After installation, the average energy savings from optimizing a company’s chiller plant ranges from 20 to 30 percent.
The potential for saving money is therefore huge, as in many cases, the cooling system accounts for about 60 percent of a building’s total energy costs given the humidity of Singapore.
Two of BBP’s projects have recently won awards:
- For Philips Lumileds (NEA award winner 2015), where BBP’s solution saves around 3,300,000 kWh annually.
- For RWS (NEA award winner 2017), where BBP’s solution saves 5,500,000 kWh annually.
In general, BBP can help companies located in a normal CBD office building save SGD100,000 (US$75,850) to SGD200,000 (US$151,700) annually.
For a shopping mall, the annual savings range from about SGD300,000 (US$227,500) to SGD500,000 (US$379,200).
Hotels typically save up to SGD700,000 (US$530,900) annually, while savings for industrial buildings can go up to SGD2 million (US$1.52 million).
Today’s buildings utilize a significant percentage of energy, while carbon dioxide emissions from buildings account for 30 to 40 percent of the total greenhouse gas emissions. The Singapore government and private companies around the world are constantly seeking new energy efficiency technologies to minimize the buildings’ environmental impact and related costs.
Building a cleantech startup
Getting the business up and running was the easy part. The hard part was making the sale to facilities management (FM) companies and teams.
“FM specialists often questioned BBP’s ability to install the solution without interrupting their operations, the ability of our system to achieve savings without risking their operational KPIs, and even the viability of our company to take on a long-term contract,” explained Rajamand.
It took BBP an entire year to secure their first client.
“Securing the first client and showcasing that our idea actually worked was a big breakthrough.
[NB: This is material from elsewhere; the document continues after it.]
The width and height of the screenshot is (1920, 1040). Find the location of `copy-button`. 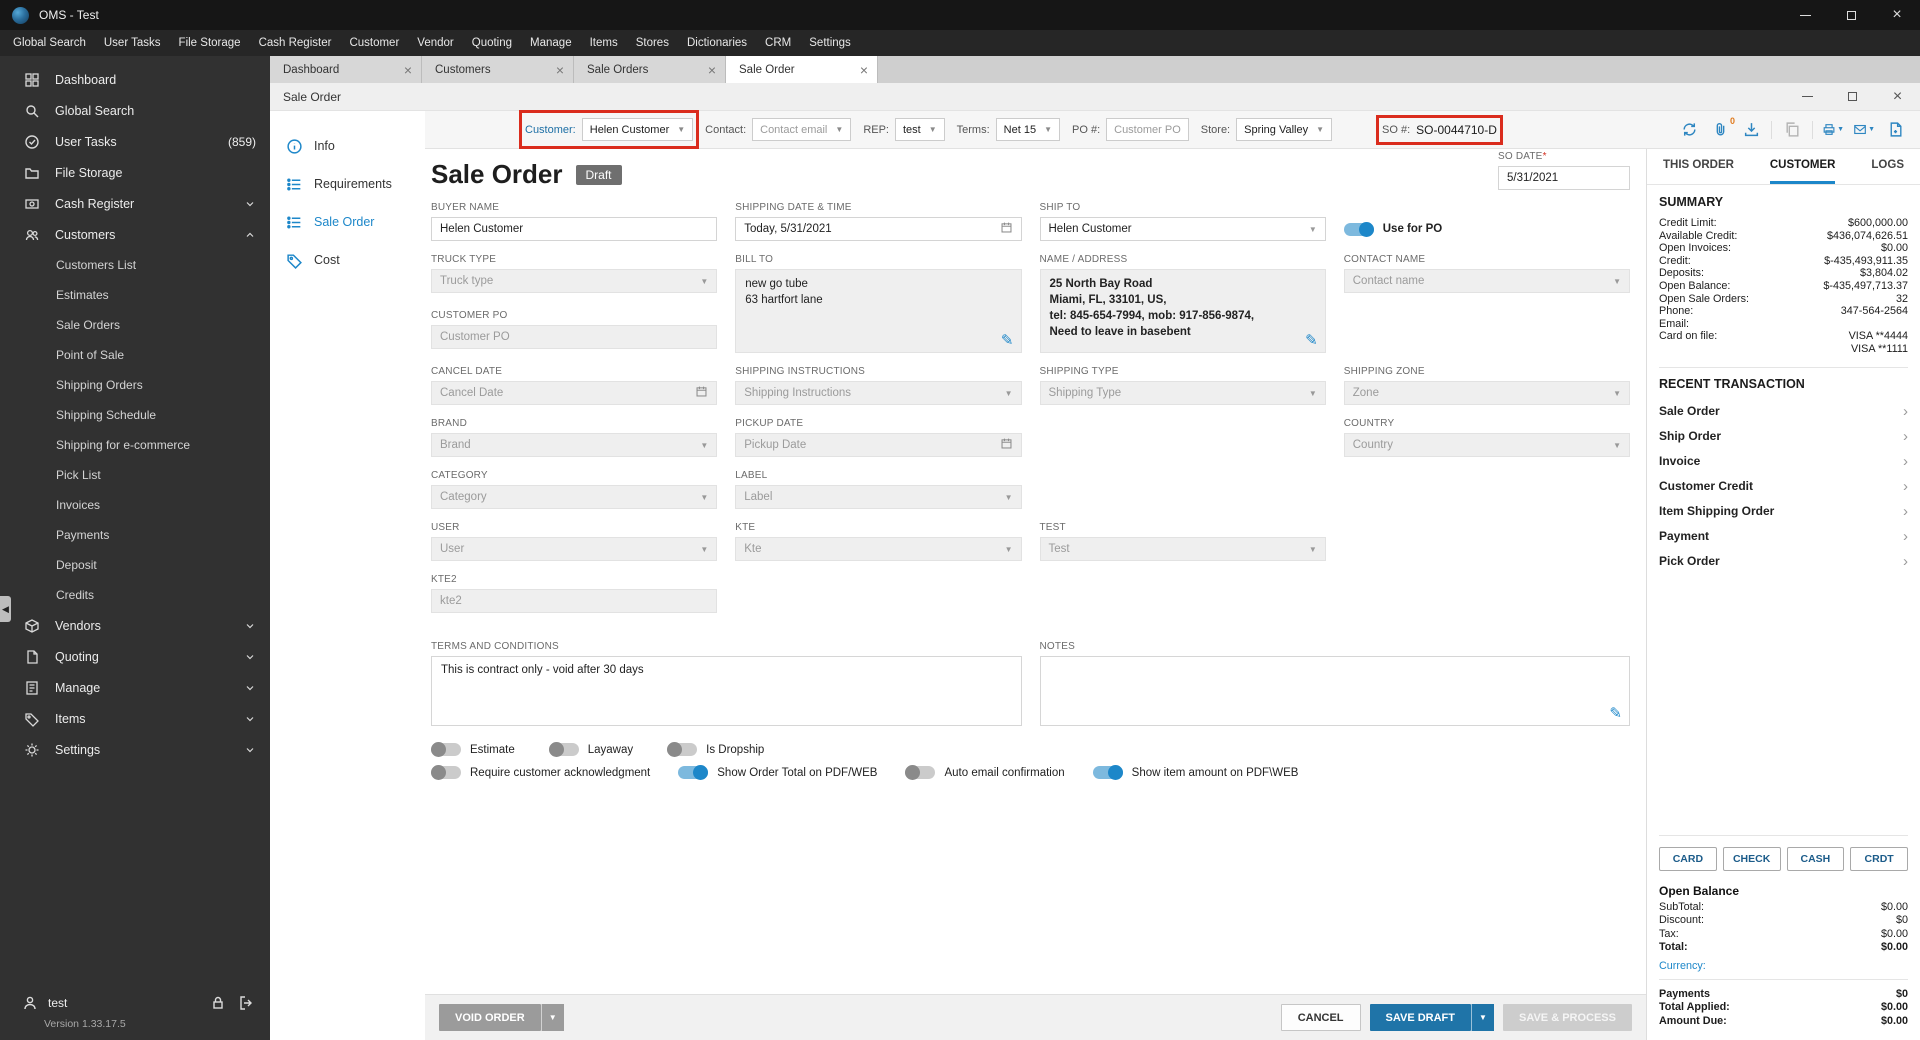

copy-button is located at coordinates (1792, 130).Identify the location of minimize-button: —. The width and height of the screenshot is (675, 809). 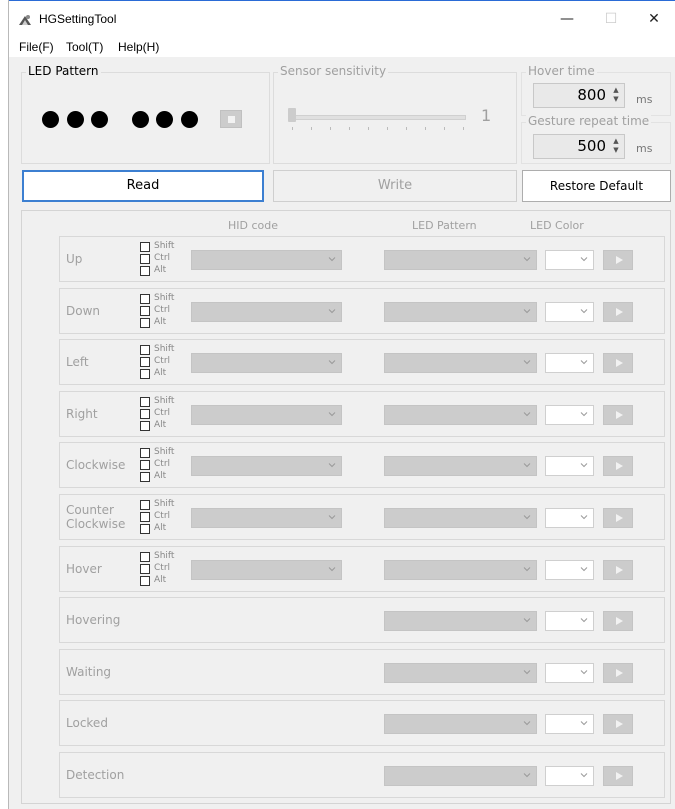
(567, 19).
Although the project was delayed and heavily over-budget, it showed that the idea and business model worked,” revealed Rajamand.
With that proof of concept in hand, the company raised seed funding and started their exciting journey.”
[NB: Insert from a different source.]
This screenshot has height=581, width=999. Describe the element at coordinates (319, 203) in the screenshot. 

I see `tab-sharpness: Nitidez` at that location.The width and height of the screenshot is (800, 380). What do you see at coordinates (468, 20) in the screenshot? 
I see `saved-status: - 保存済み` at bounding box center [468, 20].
Since then, BBP has raised US$8.7 million from private investors and is planning to raise another SGD10 to SGD15 million (US$7.6 million to US$11.4 million) from institutional investors and corporate venture arms to fuel its growth.
Rajamand explained that government agencies have played a considerable role in the company’s success story.
“Help from different government agencies in product development and international expansion has helped BBP gain credibility in the market.”